The county's Department of Human Services has issued 218 extensions to people who would have otherwise lost their benefits under welfare reform. Ninety-eight families have lost benefits.
Mindy Good, a DHS spokeswoman, said the state will allow Hamilton County to grant a total of 1,691 exemptions. The county has come up with a 10-step set of criteria to judge if families get an exemption.
They have to qualify for one of the 10 criteria, Ms. Good said. We look at the case versus the criteria, and a group recommends those who they think should be extended.
It then gets kicked up for a higher level of review with management.
The vast majority of people granted extensions were incapacitated for employment or had four or more children under age 14.

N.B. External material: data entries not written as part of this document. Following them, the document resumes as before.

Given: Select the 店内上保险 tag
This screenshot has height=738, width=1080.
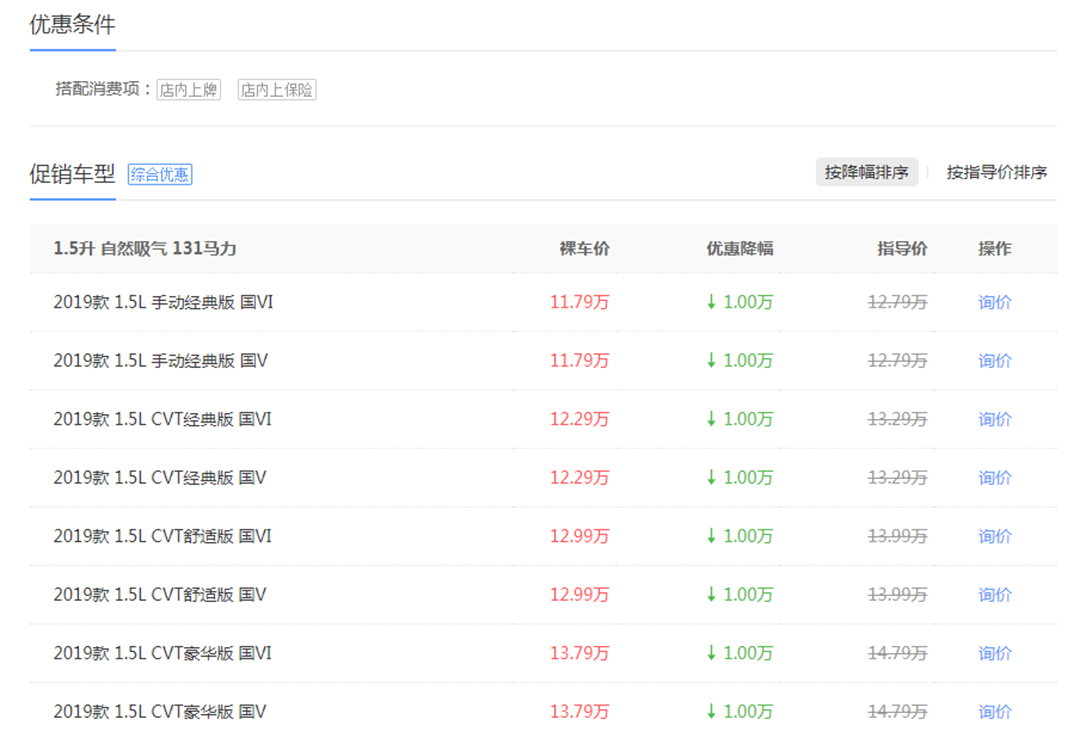Looking at the screenshot, I should point(277,90).

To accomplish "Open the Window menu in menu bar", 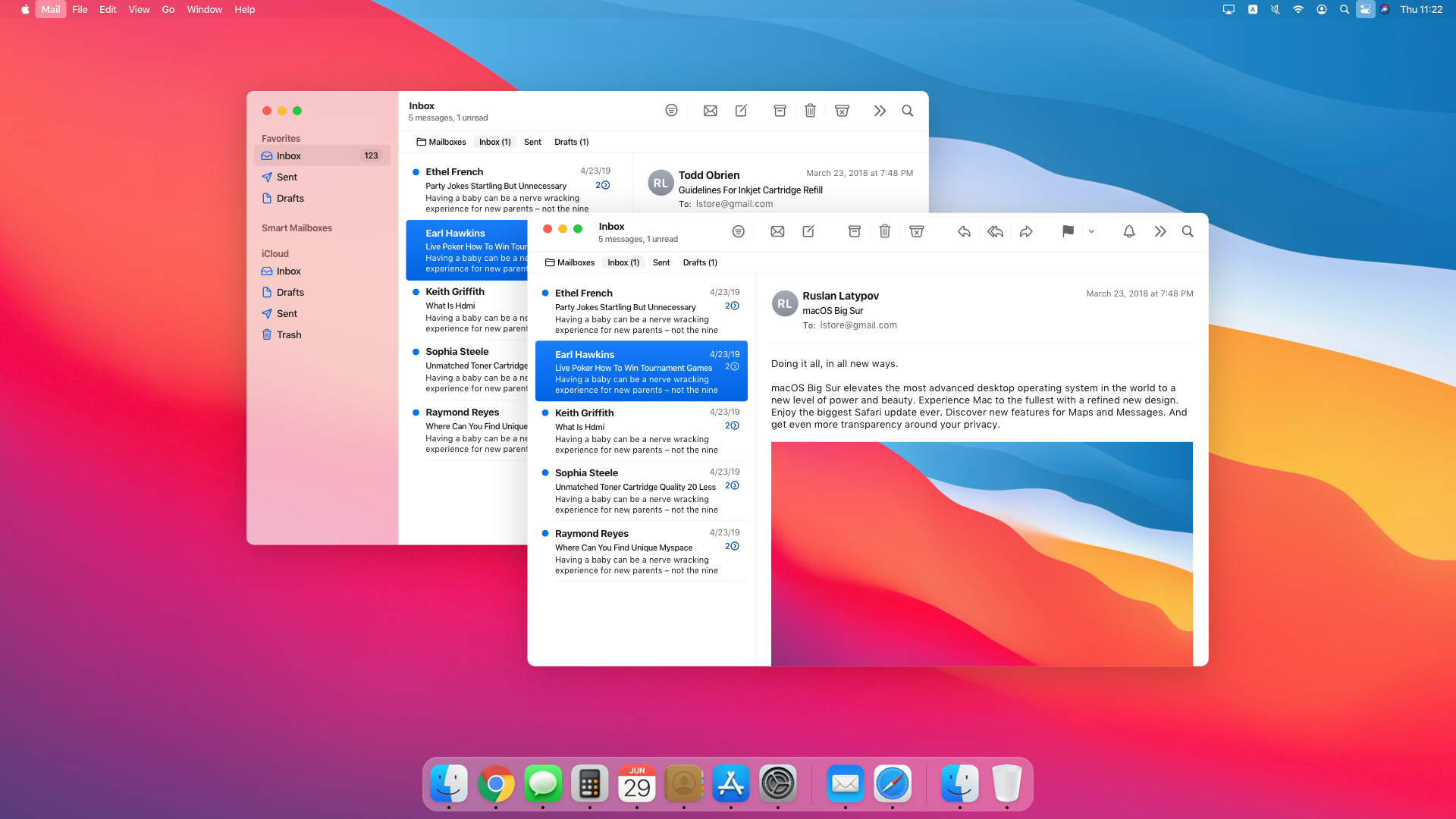I will [x=204, y=10].
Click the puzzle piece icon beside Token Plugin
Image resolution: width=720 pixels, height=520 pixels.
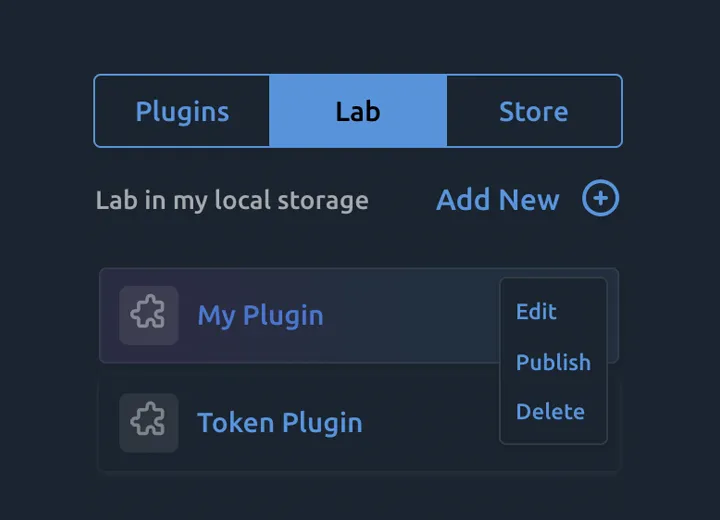[x=149, y=422]
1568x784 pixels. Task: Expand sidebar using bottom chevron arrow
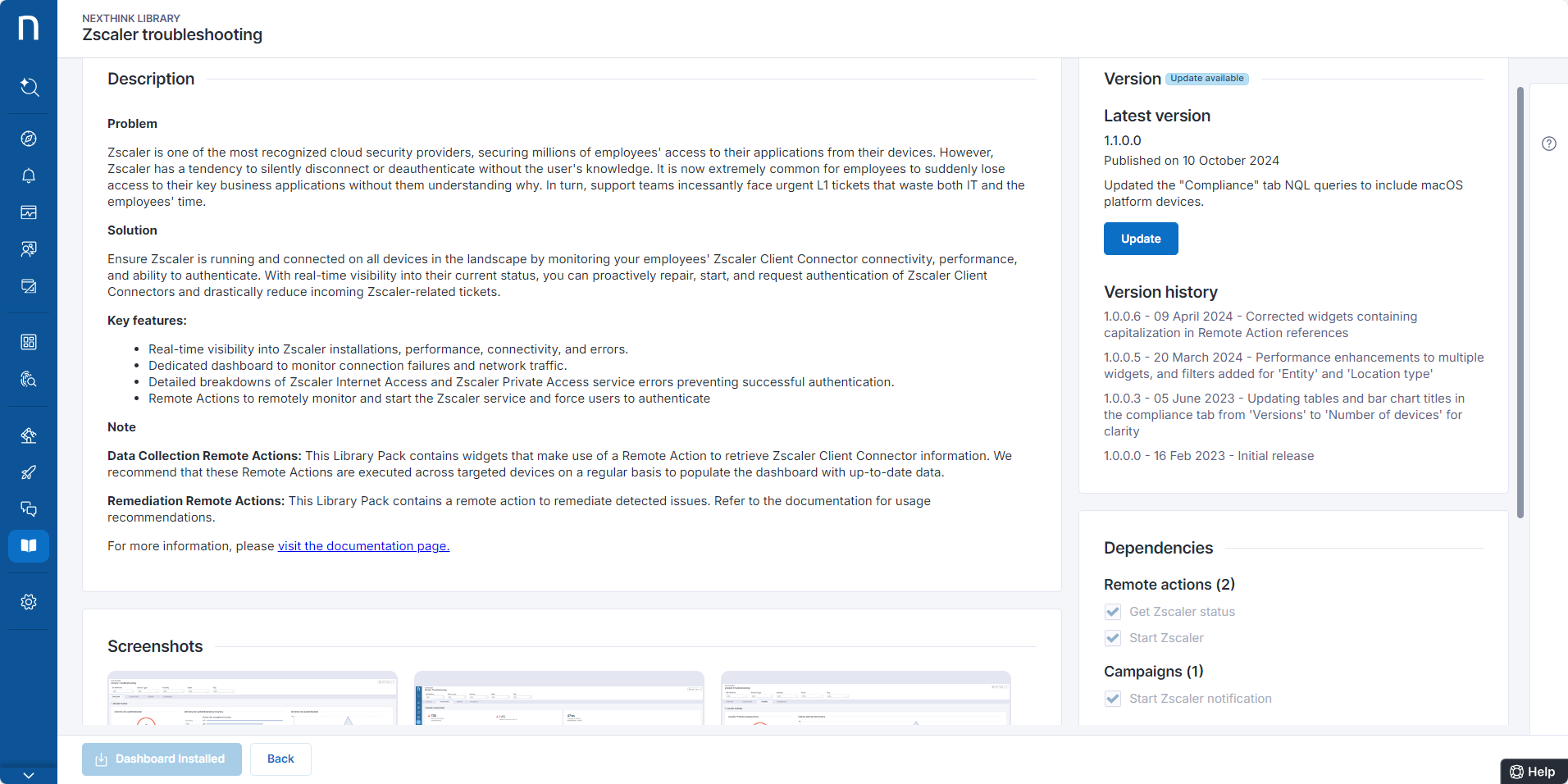pyautogui.click(x=29, y=775)
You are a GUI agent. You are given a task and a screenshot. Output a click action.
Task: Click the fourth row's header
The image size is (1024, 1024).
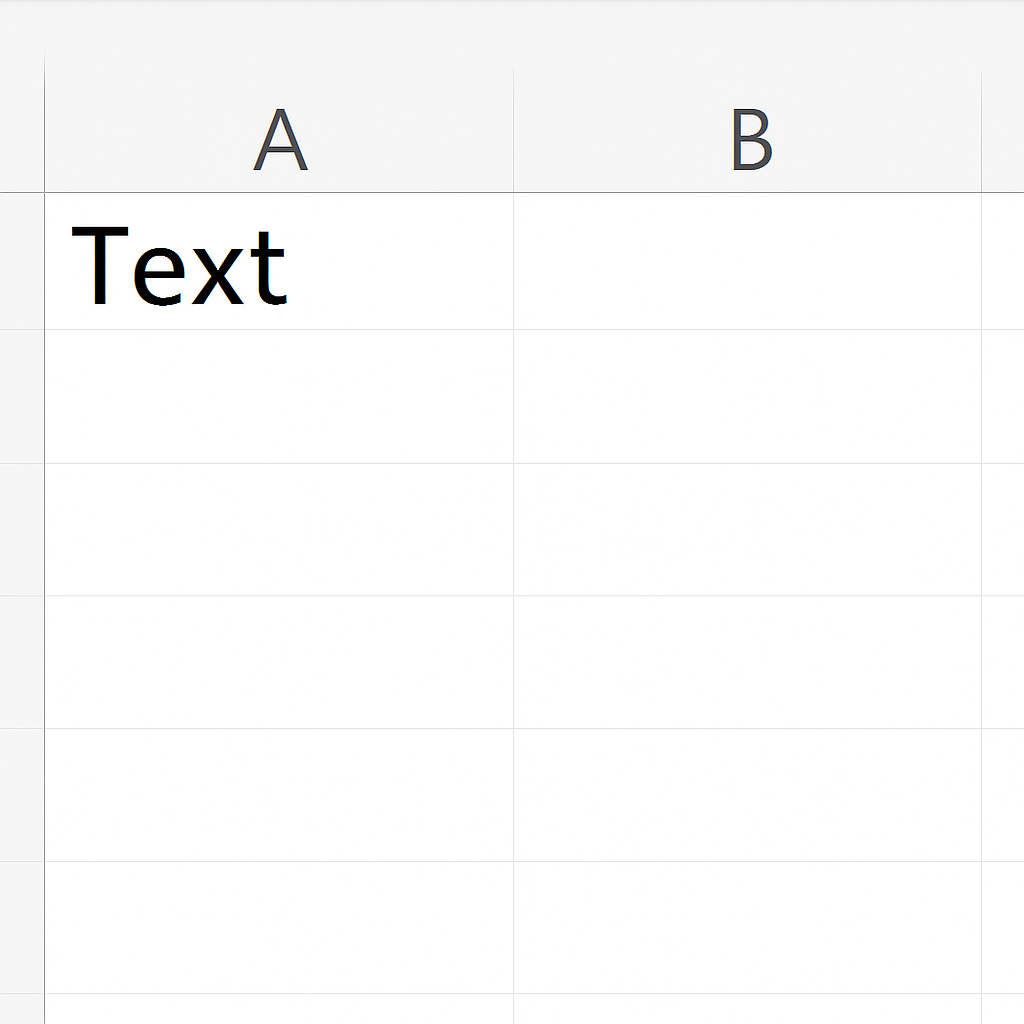[x=22, y=662]
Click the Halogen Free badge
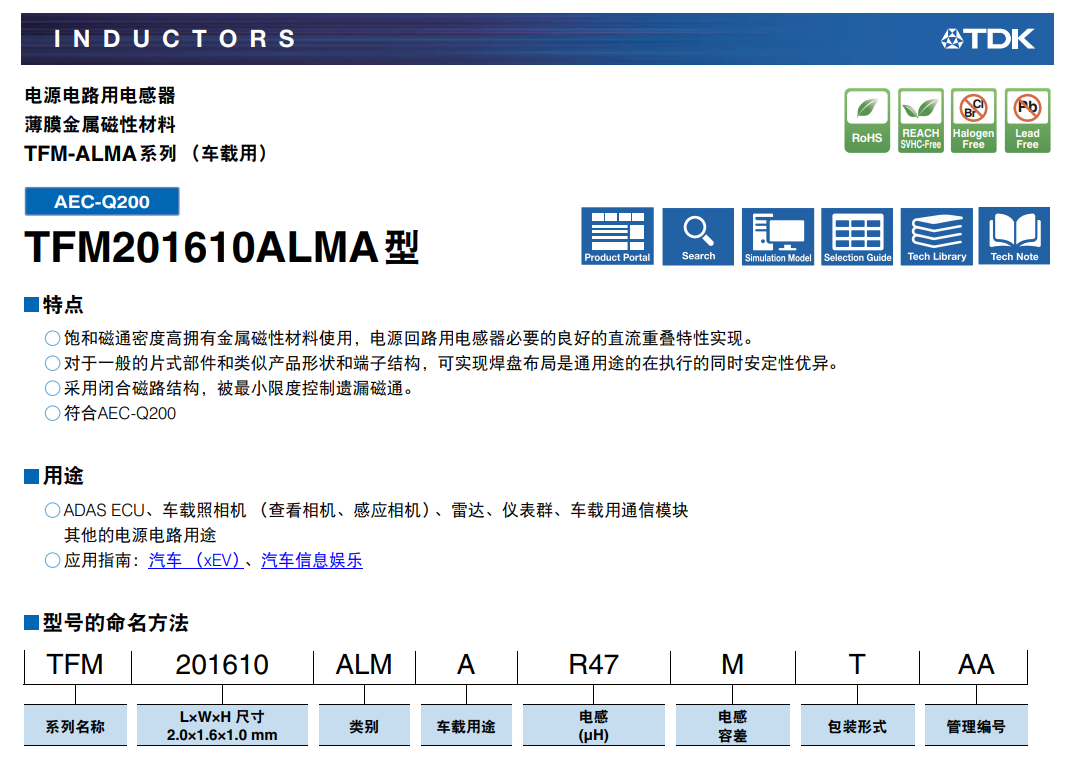This screenshot has height=764, width=1074. [973, 121]
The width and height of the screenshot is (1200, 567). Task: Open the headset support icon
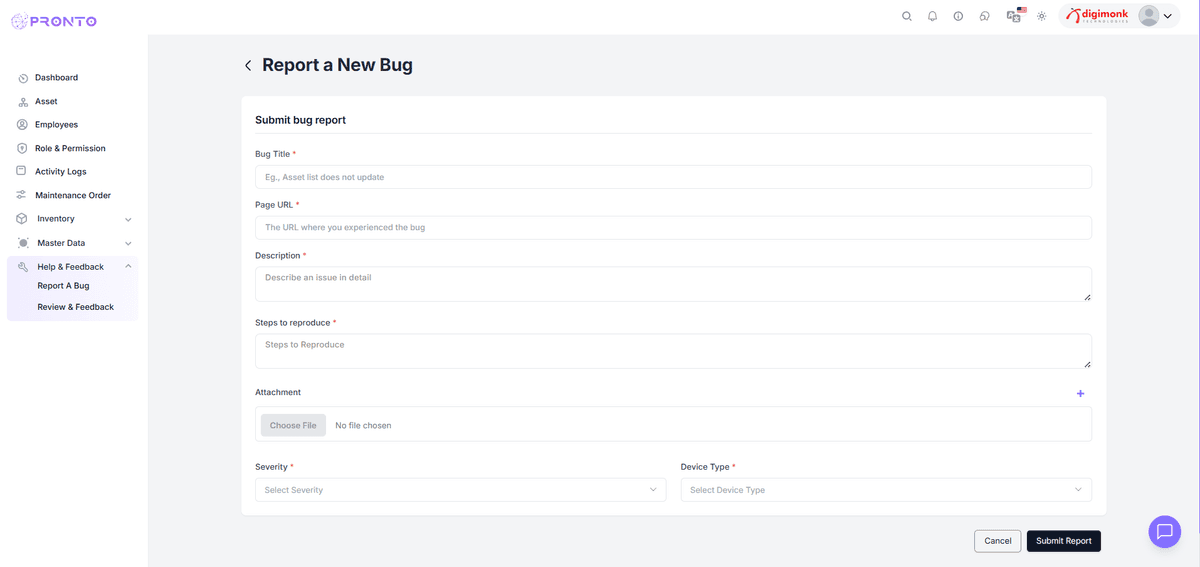tap(985, 16)
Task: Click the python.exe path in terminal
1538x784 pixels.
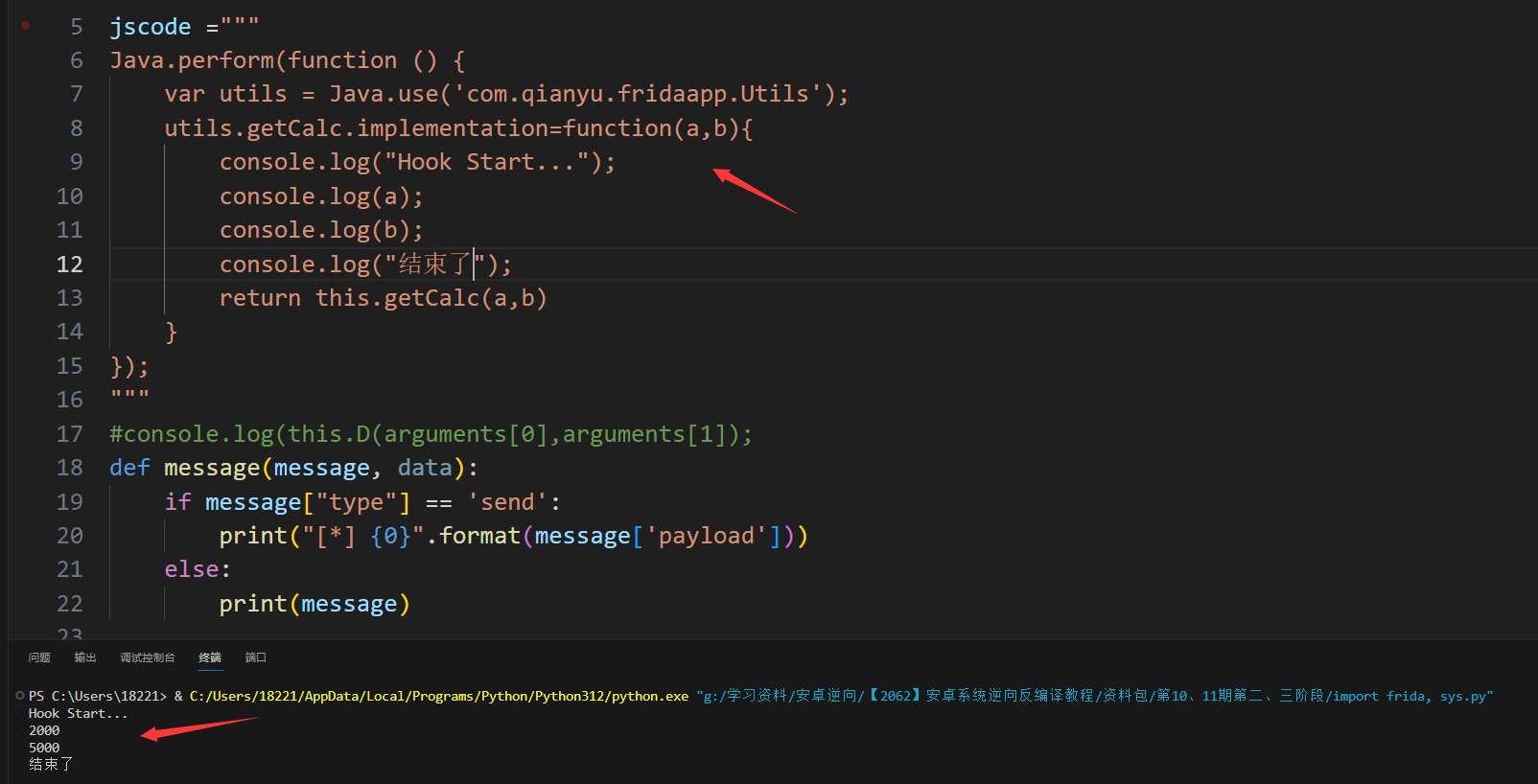Action: (x=438, y=696)
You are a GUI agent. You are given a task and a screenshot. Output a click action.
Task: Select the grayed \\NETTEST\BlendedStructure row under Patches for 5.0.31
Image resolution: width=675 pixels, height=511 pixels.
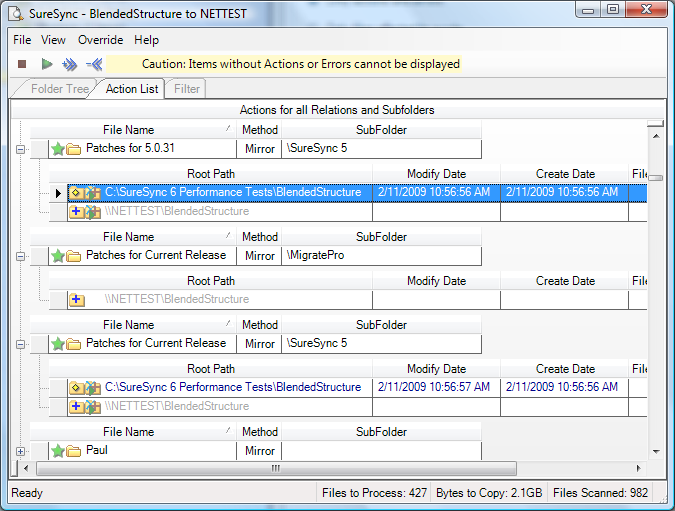pyautogui.click(x=176, y=212)
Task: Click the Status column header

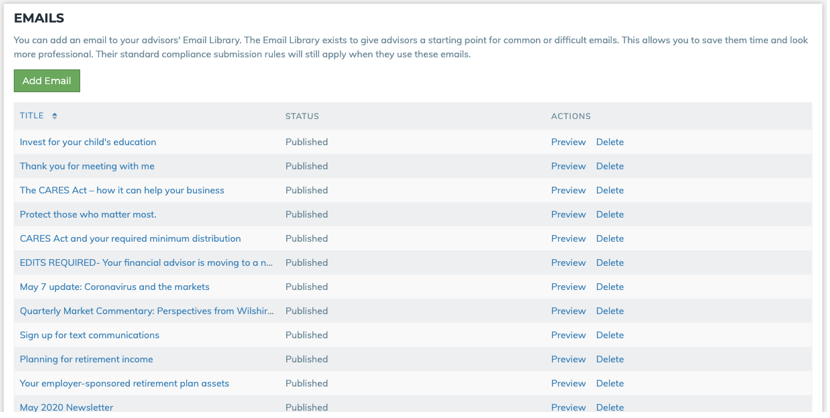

Signed into law by President Clinton in 1996, welfare reform reversed a half-century of social policy that guaranteed cash assistance to the nation's poorest peo ple, including children. Instead of an entitlement program, welfare now has limits.
In Ohio, recipients have three years to get off welfare before the checks stop coming.
The federal government sends a finite amount of money to the states each year in the form of block grants. Kentucky and Ohio receive $181 million and $728 million a year, respectively, from the federal government.
The states hand that money, along with some of their own, to counties. The counties pass it out as cash assistance or to pay for programs to get people off the public dole.